(Saved data entries)

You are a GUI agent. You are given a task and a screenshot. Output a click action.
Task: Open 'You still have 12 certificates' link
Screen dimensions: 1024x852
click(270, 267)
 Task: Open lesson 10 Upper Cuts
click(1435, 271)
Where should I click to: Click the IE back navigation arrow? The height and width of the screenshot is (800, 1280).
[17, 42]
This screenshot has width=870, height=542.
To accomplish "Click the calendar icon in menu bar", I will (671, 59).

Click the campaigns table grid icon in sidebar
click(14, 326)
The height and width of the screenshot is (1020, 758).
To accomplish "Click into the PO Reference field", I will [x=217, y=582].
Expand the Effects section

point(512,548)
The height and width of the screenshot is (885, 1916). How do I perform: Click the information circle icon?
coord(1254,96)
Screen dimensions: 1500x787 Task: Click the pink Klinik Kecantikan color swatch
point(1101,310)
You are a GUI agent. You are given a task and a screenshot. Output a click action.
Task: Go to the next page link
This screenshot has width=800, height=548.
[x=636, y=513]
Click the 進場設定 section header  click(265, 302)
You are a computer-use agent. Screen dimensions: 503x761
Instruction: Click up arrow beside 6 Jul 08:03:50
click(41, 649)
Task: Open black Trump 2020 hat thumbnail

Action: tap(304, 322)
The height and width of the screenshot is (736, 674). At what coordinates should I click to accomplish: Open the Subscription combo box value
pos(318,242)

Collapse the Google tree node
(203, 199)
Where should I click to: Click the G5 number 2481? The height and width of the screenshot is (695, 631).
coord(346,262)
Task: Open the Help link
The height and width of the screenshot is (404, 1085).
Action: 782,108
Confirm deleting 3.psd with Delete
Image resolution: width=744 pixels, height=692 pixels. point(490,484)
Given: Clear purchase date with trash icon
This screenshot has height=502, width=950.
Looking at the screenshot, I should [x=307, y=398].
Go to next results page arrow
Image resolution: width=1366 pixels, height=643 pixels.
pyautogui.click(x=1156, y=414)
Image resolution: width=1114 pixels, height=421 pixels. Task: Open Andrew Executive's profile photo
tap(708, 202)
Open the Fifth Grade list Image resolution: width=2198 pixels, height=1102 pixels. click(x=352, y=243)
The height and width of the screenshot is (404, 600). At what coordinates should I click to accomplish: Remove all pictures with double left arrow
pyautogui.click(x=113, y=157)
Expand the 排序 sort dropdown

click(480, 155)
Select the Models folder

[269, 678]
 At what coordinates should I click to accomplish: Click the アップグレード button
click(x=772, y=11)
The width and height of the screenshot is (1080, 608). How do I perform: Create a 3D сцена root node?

### Work order:
Find the line containing "At what coordinates should I click to accomplish: Click" in the data above. Please transcribe it and every line after it, exactly.

### Exercise result:
 At what coordinates should I click to accomplish: Click the アップグレード button
click(x=772, y=11)
The width and height of the screenshot is (1080, 608). How do I perform: Create a 3D сцена root node?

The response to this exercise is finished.